How can I index very large text files with Lucene? I have created a minimal example below which hits an OutOfMemoryError when presented with a 2GB text file. I was hoping that providing the FileReader to the Field constructor would allow the input file contents to be streamed, but it seems that is not the case.

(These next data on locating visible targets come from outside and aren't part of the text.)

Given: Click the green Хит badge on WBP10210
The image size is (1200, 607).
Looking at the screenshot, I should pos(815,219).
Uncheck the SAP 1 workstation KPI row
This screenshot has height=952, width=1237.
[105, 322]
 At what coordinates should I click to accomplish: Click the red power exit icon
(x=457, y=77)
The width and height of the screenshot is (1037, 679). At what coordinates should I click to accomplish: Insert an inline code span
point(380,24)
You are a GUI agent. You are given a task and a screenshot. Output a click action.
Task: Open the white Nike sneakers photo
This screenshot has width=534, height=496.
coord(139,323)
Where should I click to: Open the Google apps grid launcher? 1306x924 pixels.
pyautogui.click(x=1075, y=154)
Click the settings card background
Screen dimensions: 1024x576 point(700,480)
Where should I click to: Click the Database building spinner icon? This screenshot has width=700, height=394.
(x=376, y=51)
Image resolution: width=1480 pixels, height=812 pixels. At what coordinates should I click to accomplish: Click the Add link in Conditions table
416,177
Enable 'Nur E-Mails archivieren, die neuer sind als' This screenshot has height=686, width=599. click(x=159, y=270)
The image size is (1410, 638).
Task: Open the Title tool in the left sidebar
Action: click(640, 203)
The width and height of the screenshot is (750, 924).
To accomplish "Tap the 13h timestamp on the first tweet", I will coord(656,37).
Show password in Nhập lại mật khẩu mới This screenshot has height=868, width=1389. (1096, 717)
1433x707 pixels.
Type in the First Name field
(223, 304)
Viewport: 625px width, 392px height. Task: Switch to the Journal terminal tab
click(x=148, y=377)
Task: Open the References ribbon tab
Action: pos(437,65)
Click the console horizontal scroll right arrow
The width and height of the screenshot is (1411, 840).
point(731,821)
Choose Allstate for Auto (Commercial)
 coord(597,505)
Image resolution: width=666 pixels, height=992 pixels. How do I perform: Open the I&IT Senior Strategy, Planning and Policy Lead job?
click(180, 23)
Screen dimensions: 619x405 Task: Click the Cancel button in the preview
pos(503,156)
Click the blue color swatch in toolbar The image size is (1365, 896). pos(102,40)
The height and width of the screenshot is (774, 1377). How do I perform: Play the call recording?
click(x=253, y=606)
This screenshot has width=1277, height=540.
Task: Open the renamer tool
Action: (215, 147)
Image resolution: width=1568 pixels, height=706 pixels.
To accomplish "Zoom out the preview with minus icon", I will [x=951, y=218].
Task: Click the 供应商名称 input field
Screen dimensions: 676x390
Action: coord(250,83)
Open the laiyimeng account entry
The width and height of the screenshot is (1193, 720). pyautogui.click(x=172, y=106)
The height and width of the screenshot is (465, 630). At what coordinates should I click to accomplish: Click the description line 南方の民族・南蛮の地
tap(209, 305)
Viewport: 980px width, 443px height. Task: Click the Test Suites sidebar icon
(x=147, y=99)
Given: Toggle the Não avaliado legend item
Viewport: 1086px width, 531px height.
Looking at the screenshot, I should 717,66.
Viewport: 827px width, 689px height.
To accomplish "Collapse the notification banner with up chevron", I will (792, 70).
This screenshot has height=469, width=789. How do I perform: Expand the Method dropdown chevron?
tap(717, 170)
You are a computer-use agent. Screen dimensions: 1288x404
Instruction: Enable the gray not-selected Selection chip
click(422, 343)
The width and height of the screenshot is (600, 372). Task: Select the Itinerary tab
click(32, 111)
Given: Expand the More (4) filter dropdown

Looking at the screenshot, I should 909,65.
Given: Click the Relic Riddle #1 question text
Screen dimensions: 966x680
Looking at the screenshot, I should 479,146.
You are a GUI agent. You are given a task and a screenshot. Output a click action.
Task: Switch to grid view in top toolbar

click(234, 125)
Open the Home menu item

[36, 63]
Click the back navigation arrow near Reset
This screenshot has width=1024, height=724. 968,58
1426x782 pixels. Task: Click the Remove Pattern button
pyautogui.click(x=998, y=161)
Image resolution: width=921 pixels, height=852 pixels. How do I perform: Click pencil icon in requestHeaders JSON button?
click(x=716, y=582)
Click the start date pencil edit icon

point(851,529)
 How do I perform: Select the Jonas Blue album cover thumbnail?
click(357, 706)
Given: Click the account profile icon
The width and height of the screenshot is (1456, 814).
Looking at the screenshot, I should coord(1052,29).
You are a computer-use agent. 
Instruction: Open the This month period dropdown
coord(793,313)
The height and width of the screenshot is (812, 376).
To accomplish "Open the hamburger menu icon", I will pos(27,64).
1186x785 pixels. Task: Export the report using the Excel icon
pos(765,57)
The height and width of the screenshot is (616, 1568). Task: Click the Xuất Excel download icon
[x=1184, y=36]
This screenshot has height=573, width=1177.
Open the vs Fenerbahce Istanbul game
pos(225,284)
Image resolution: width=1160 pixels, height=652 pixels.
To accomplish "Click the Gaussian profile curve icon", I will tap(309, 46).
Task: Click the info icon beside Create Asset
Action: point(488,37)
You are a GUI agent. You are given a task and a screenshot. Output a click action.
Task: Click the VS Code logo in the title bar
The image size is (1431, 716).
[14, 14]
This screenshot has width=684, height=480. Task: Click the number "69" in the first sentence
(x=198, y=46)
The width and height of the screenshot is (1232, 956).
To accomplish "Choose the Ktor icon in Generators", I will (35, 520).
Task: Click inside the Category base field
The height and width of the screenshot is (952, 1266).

public static void main(String[] args) {
try {
String indexDir = "c:/temp/ix";
SimpleFSDirectory simpleFsDir = new SimpleFSDirectory(Paths.get(indexDir), SimpleFSLockFactory.INSTANCE);
StandardAnalyzer analyzer = new StandardAnalyzer();
IndexWriterConfig config = new IndexWriterConfig(analyzer);
config.setCommitOnClose(true);
config.setOpenMode(IndexWriterConfig.OpenMode.CREATE_OR_APPEND);
IndexWriter writer = new IndexWriter(simpleFsDir, config);
FieldType storedNotIndexed = new FieldType();
storedNotIndexed.setStored(true);
storedNotIndexed.setIndexOptions(IndexOptions.NONE);
FieldType indexedNotStored = new FieldType();
indexedNotStored.setStored(false);
indexedNotStored.setIndexOptions(IndexOptions.DOCS_AND_FREQS_AND_POSITIONS);
Field idField = new Field("Id", "1", storedNotIndexed);
Field contentField = new Field("Content", new FileReader("c:/temp/twoGbTextFile.txt"), indexedNotStored);
Document document = new Document();
document.add(idField);
document.add(contentField);
writer.addDocument(document);
writer.commit();
}
catch(Exception ex){
System.out.println(ex.toString());
}
}
Exception in thread "main" java.lang.OutOfMemoryError: Java heap space at org.apache.lucene.index.FreqProxTermsWriterPerField$FreqProxPostingsArray.(FreqProxTermsWriterPerField.java:209) at org.apache.lucene.index.FreqProxTermsWriterPerField$FreqProxPostingsArray.newInstance(FreqProxTermsWriterPerField.java:230) at org.apache.lucene.index.ParallelPostingsArray.grow(ParallelPostingsArray.java:46) at org.apache.lucene.index.TermsHashPerField$PostingsBytesStartArray.grow(TermsHashPerField.java:250) at org.apache.lucene.util.BytesRefHash.add(BytesRefHash.java:271) at org.apache.lucene.index.TermsHashPerField.add(TermsHashPerField.java:149) at org.apache.lucene.index.DefaultIndexingChain$PerField.invert(DefaultIndexingChain.java:796) at org.apache.lucene.index.DefaultIndexingChain.processField(DefaultIndexingChain.java:447) at org.apache.lucene.index.DefaultIndexingChain.processDocument(DefaultIndexingChain.java:403) at org.apache.lucene.index.DocumentsWriterPerThread.updateDocument(DocumentsWriterPerThread.java:232) at org.apache.lucene.index.DocumentsWriter.updateDocument(DocumentsWriter.java:478) at org.apache.lucene.index.IndexWriter.updateDocument(IndexWriter.java:1569) at org.apache.lucene.index.IndexWriter.addDocument(IndexWriter.java:1314)